(Extracted entries begins)

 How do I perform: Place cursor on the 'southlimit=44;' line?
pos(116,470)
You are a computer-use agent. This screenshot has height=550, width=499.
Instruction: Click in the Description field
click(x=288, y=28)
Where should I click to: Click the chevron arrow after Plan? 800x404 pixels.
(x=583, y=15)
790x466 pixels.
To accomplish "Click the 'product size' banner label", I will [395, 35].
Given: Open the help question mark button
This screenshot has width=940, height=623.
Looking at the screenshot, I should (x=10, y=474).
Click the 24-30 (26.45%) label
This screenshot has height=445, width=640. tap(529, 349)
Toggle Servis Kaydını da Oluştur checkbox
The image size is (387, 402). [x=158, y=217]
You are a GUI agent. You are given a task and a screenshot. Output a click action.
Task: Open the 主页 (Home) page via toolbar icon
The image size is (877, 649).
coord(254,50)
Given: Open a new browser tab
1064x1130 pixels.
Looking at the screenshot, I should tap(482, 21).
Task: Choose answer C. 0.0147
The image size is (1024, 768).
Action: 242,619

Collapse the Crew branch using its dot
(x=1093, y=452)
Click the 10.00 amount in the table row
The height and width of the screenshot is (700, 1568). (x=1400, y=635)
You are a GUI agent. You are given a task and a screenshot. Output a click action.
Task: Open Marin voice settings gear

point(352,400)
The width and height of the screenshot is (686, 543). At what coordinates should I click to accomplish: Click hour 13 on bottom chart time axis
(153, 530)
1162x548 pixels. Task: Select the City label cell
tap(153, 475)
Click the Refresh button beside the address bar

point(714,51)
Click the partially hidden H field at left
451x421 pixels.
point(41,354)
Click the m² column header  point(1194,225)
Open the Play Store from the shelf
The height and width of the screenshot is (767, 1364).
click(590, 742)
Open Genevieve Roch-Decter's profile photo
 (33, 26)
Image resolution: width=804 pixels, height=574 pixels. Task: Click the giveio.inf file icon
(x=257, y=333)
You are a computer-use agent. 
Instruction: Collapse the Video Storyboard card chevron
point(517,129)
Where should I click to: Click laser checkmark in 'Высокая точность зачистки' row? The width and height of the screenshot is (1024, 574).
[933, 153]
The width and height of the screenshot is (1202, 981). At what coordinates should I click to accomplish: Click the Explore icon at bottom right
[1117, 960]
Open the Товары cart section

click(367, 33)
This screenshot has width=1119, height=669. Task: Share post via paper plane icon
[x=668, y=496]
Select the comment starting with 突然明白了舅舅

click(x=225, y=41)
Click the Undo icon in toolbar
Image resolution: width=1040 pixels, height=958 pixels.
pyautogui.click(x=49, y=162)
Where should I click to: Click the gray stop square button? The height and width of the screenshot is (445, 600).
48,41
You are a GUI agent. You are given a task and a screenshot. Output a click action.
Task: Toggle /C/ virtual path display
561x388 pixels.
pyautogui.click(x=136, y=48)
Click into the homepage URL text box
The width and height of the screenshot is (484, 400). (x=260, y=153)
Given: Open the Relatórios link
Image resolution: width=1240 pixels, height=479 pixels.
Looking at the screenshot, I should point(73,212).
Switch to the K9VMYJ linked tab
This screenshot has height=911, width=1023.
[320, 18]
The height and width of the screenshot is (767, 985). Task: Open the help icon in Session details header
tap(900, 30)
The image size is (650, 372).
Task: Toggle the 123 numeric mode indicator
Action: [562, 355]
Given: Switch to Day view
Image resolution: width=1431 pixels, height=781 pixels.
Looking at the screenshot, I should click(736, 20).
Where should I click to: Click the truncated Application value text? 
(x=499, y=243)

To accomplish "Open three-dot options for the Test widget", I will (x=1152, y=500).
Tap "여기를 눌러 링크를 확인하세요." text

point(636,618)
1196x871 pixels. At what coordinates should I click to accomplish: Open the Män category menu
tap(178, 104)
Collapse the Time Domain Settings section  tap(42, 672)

(Extracted entries ends)

## [Description of the task]
Your answer must be the records themselves, output again exactly.

## [The completed task]
 How do I perform: Place cursor on the 'southlimit=44;' line?
pos(116,470)
You are a computer-use agent. This screenshot has height=550, width=499.
Instruction: Click in the Description field
click(x=288, y=28)
Where should I click to: Click the chevron arrow after Plan? 800x404 pixels.
(x=583, y=15)
790x466 pixels.
To accomplish "Click the 'product size' banner label", I will [395, 35].
Given: Open the help question mark button
This screenshot has width=940, height=623.
Looking at the screenshot, I should (x=10, y=474).
Click the 24-30 (26.45%) label
This screenshot has height=445, width=640. tap(529, 349)
Toggle Servis Kaydını da Oluştur checkbox
The image size is (387, 402). [x=158, y=217]
You are a GUI agent. You are given a task and a screenshot. Output a click action.
Task: Open the 主页 (Home) page via toolbar icon
The image size is (877, 649).
coord(254,50)
Given: Open a new browser tab
1064x1130 pixels.
Looking at the screenshot, I should tap(482, 21).
Task: Choose answer C. 0.0147
The image size is (1024, 768).
Action: 242,619

Collapse the Crew branch using its dot
(x=1093, y=452)
Click the 10.00 amount in the table row
The height and width of the screenshot is (700, 1568). (x=1400, y=635)
You are a GUI agent. You are given a task and a screenshot. Output a click action.
Task: Open Marin voice settings gear

point(352,400)
The width and height of the screenshot is (686, 543). At what coordinates should I click to accomplish: Click hour 13 on bottom chart time axis
(153, 530)
1162x548 pixels. Task: Select the City label cell
tap(153, 475)
Click the Refresh button beside the address bar

point(714,51)
Click the partially hidden H field at left
451x421 pixels.
point(41,354)
Click the m² column header  point(1194,225)
Open the Play Store from the shelf
The height and width of the screenshot is (767, 1364).
click(590, 742)
Open Genevieve Roch-Decter's profile photo
 (33, 26)
Image resolution: width=804 pixels, height=574 pixels. Task: Click the giveio.inf file icon
(x=257, y=333)
You are a computer-use agent. 
Instruction: Collapse the Video Storyboard card chevron
point(517,129)
Where should I click to: Click laser checkmark in 'Высокая точность зачистки' row? The width and height of the screenshot is (1024, 574).
[933, 153]
The width and height of the screenshot is (1202, 981). At what coordinates should I click to accomplish: Click the Explore icon at bottom right
[1117, 960]
Open the Товары cart section

click(367, 33)
This screenshot has width=1119, height=669. Task: Share post via paper plane icon
[x=668, y=496]
Select the comment starting with 突然明白了舅舅

click(x=225, y=41)
Click the Undo icon in toolbar
Image resolution: width=1040 pixels, height=958 pixels.
pyautogui.click(x=49, y=162)
Where should I click to: Click the gray stop square button? The height and width of the screenshot is (445, 600).
48,41
You are a GUI agent. You are given a task and a screenshot. Output a click action.
Task: Toggle /C/ virtual path display
561x388 pixels.
pyautogui.click(x=136, y=48)
Click into the homepage URL text box
The width and height of the screenshot is (484, 400). (x=260, y=153)
Given: Open the Relatórios link
Image resolution: width=1240 pixels, height=479 pixels.
Looking at the screenshot, I should point(73,212).
Switch to the K9VMYJ linked tab
This screenshot has height=911, width=1023.
[320, 18]
The height and width of the screenshot is (767, 985). Task: Open the help icon in Session details header
tap(900, 30)
The image size is (650, 372).
Task: Toggle the 123 numeric mode indicator
Action: [562, 355]
Given: Switch to Day view
Image resolution: width=1431 pixels, height=781 pixels.
Looking at the screenshot, I should click(736, 20).
Where should I click to: Click the truncated Application value text? 
(x=499, y=243)

To accomplish "Open three-dot options for the Test widget", I will (x=1152, y=500).
Tap "여기를 눌러 링크를 확인하세요." text

point(636,618)
1196x871 pixels. At what coordinates should I click to accomplish: Open the Män category menu
tap(178, 104)
Collapse the Time Domain Settings section  tap(42, 672)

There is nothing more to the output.